Jesus, arrives with his disciples and they run into a group of Sadducees. And who were the Sadducees, they were a branch of Judaism that did not believe in resurrection from the dead (that is why they are sad-you-see). They were bitter rivals with the other major branch of Judaism, the Pharisees, who did believe in the resurrection of the dead.  To these folks their theological beliefs was where they found their sense of Ultimate Identity. So, it is no surprise to see what the Sadducees do in their encounter with Jesus, they immediately ask him a loaded question to see where he stood on the issue that was the only issue as far as the Sadducees were concerned – a question about the resurrection. We can see by how the question was framed that they were already biased against him; they confront him with a hypothetical question about a woman who had been widowed and remarried seven times with seven brothers: “In the resurrection, whose wife will the woman be?” For the Sadducee this was a black and white issue, there was only one right answer – to totally brush aside the story about the widow and say “Guys, I don’t believe in the resurrection.” Of course, Jesus answered the question the wrong way by going into detail about what life would be like in the afterlife and that people would no longer marry and they would be as angels and children of God – brothers and sisters. Jesus was pointing them toward a new identity rather than a ‘for or against argument’ he pointed them toward an eternal relationship with God.

Jesus wasn’t self-centered, he didn’t have his ego enthroned at his center but he had God on the throne of the seat of his soul, and as a result his answer and behavior that day came from a very different place from the Sadducees. The place of the ego splits the world in two. Life is about winners and losers, dominators and the dominated, the oppressors and the oppressed, the powerful, and the powerless, folks who are right and folks who are wrong. With both the Sadducees and the Pharisees it was party over people, right belief over right practice. But Jesus, the Son of God comes from the place of a heavenly family where we are all children of the One God where there was different way – the Way of Love.

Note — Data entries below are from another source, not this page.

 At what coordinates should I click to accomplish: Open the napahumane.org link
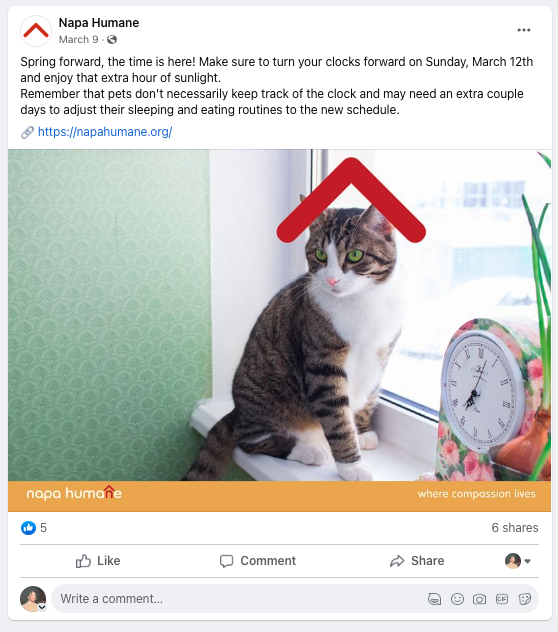[x=105, y=132]
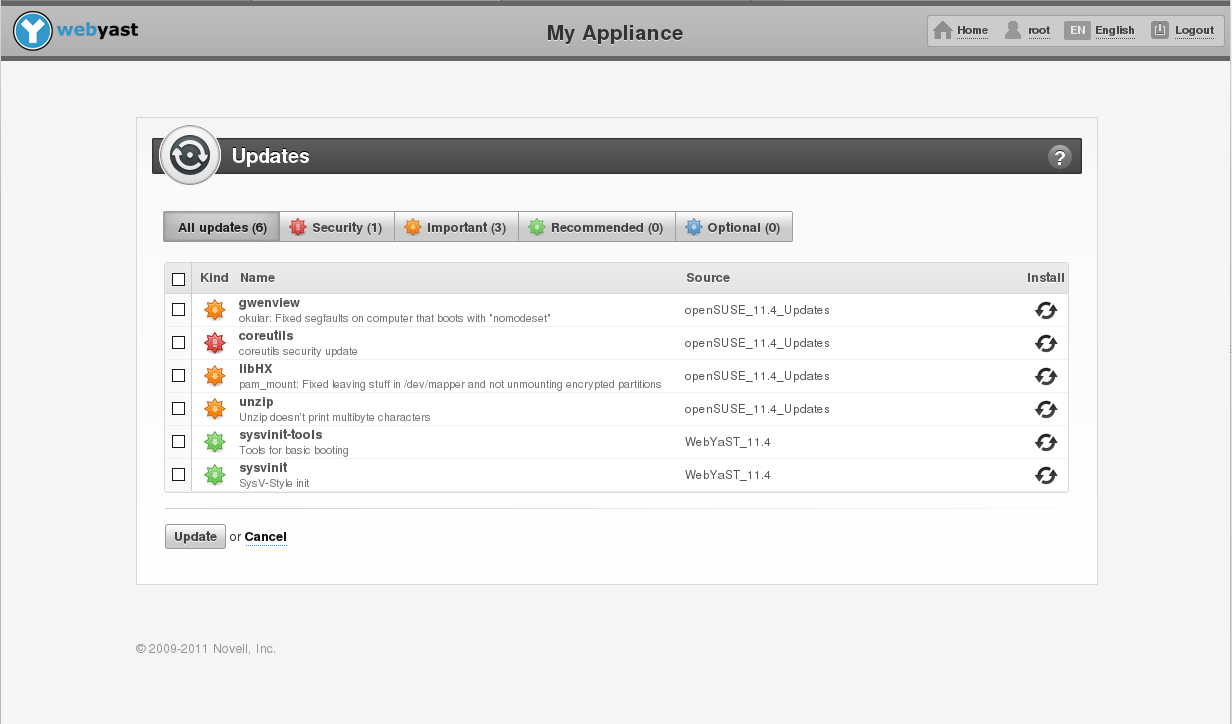Click the install icon for coreutils

point(1046,343)
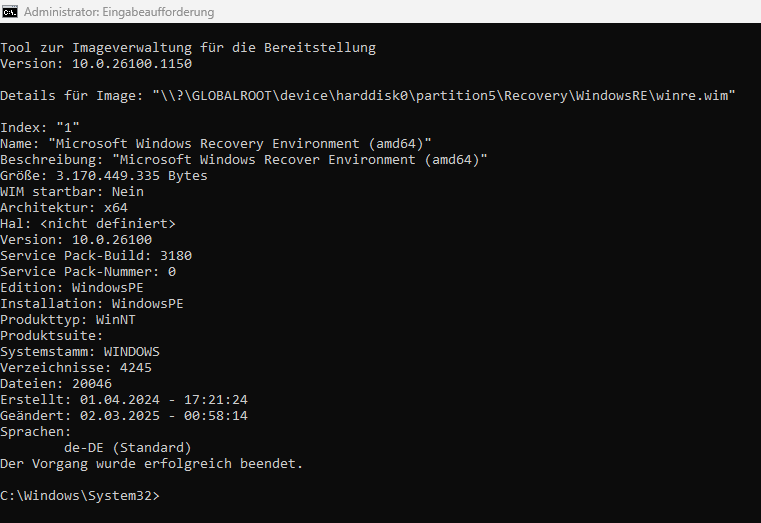Click the Version: 10.0.26100.1150 line
This screenshot has width=761, height=523.
pyautogui.click(x=96, y=64)
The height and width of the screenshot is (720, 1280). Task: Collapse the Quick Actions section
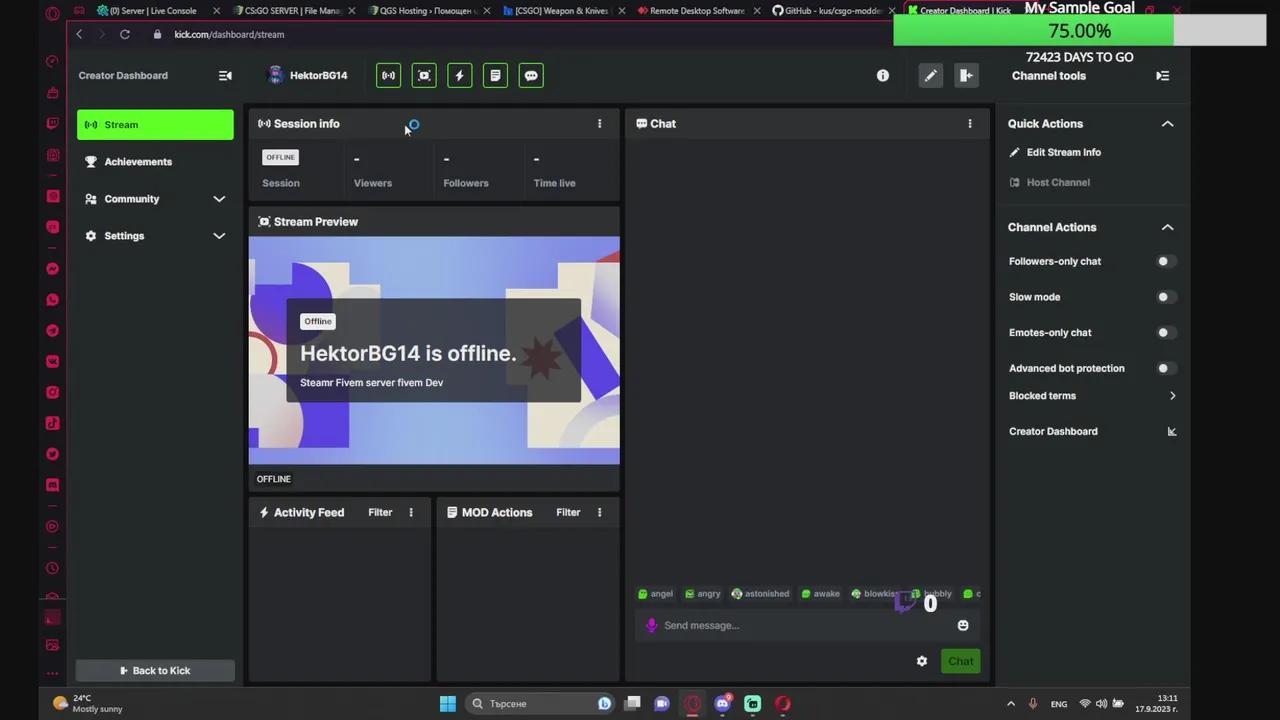pos(1167,123)
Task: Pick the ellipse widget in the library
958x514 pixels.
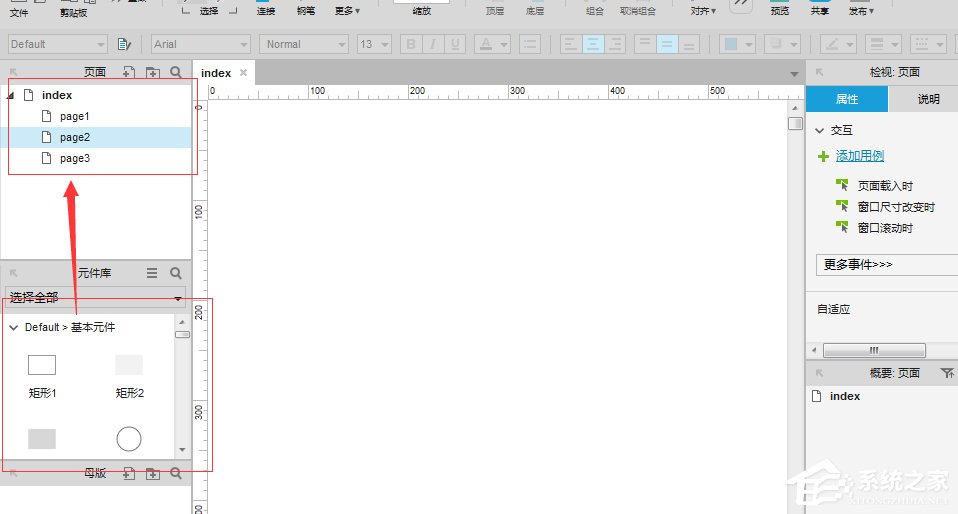Action: (x=129, y=438)
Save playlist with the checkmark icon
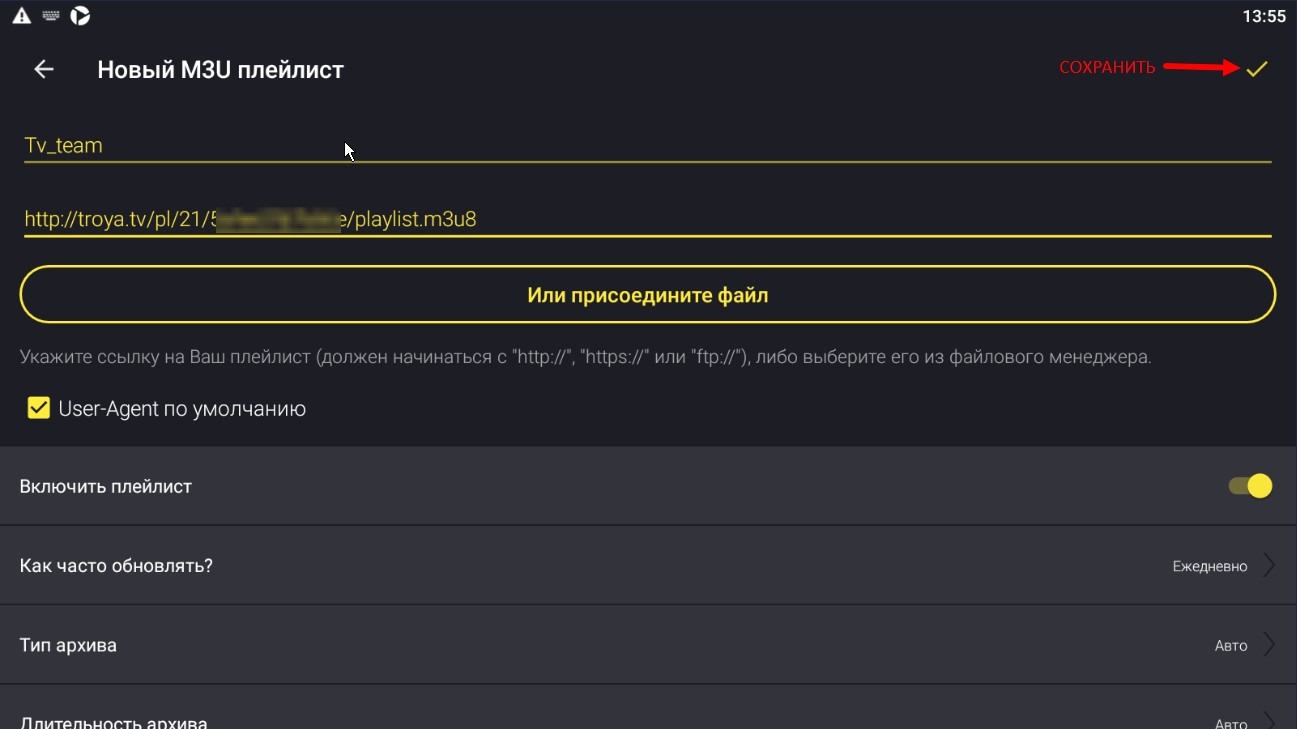The height and width of the screenshot is (729, 1297). [x=1257, y=68]
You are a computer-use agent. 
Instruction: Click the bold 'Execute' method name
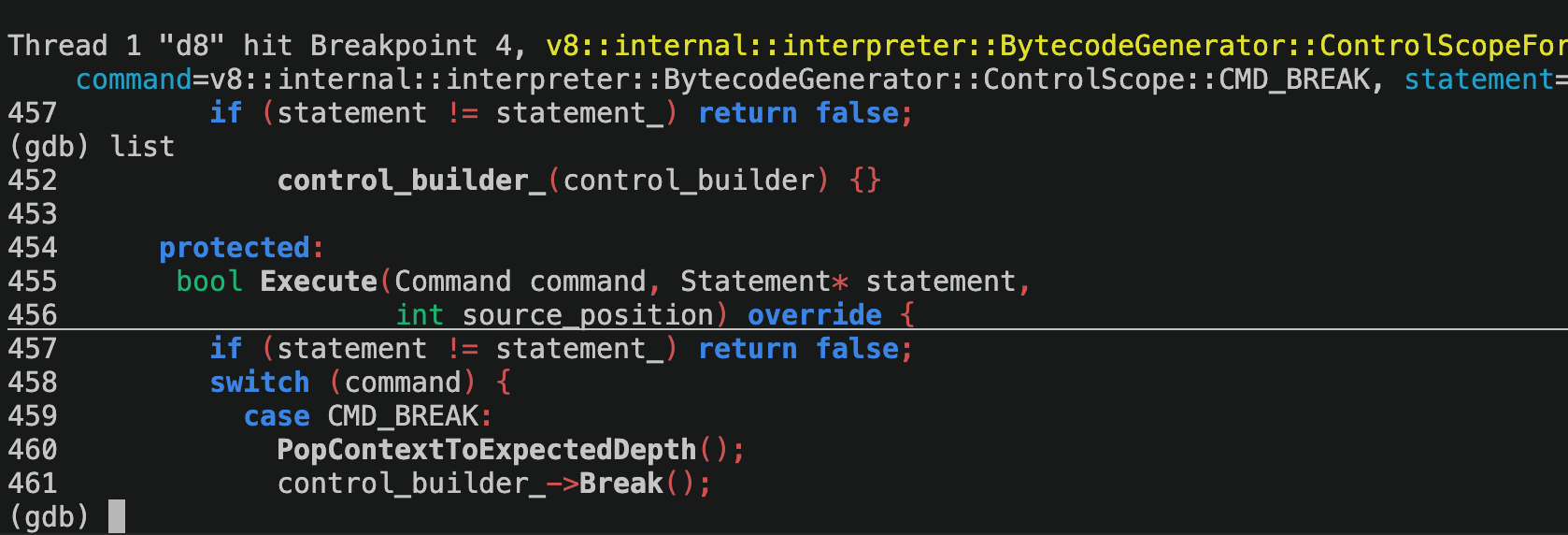tap(318, 282)

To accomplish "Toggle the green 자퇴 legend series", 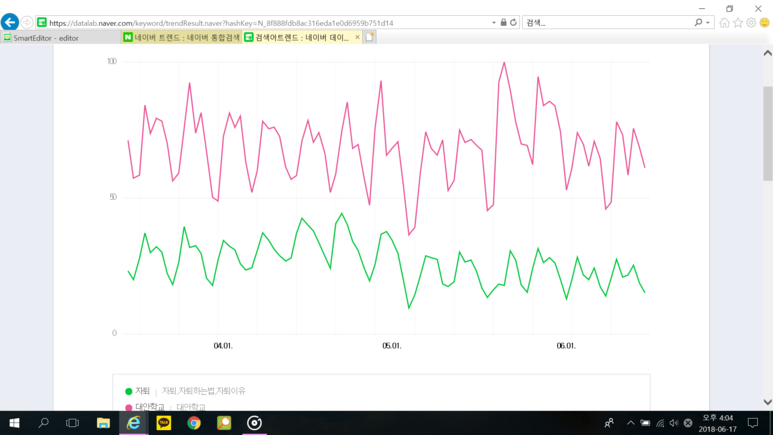I will tap(138, 391).
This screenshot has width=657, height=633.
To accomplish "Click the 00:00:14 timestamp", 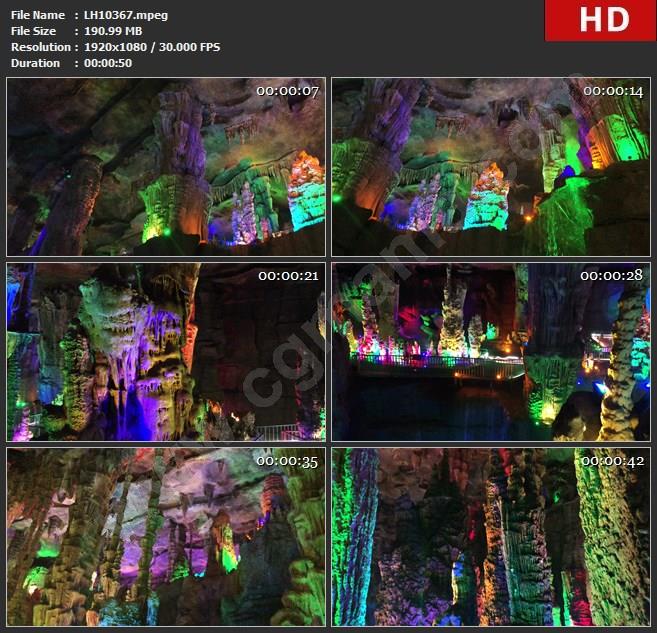I will click(612, 91).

Recently there was an NFL football game in Dallas where George W. Bush and Ellen DeGeneres sat next to each other in a skybox. When a photo of Ellen and the 43rd President surfaced in various media outlets, Ellen was not expecting the negative and vitriolic reactions this would draw from her friends who were more politically liberal. Ellen responded by saying, “I’m friends with George Bush” and added, When I say, ‘Be kind to one another,’ I don’t mean only the people that think the same way I do. I mean be kind to everyone.”[1] Ellen’s place seems to me to be a good place to start from.

In a world split in two, Jesus the Prince of Peace, points us away from either/or perspectives and offers to us a third way – the Way of Love. Now, this is not the sappy romanticized kind of love that we see on our screens during a feel-good movie. No, this is a generous love that came at the highest price of all – the death of God’s Son for the sins of the whole world. This is not a ‘go-along-to-get-along’ kind of love – this kind of love is hard work and requires not only courage but faith to remove our dualistic lenses and to see the most distasteful as my brother or sister who is somewhere, however lost and fledgling, on the same road of redemption that we hope we are on.

Our Presiding Bishop Michael Curry in his amazing homily at the royal wedding of Prince Harry and Meghan Markle nailed it when he said: “We must discover love. The redemptive power of love. And when we do that, we will make of this old world a new world.”  

Who are you? A child of God

What’s it about? It Really is All about Love! Amen!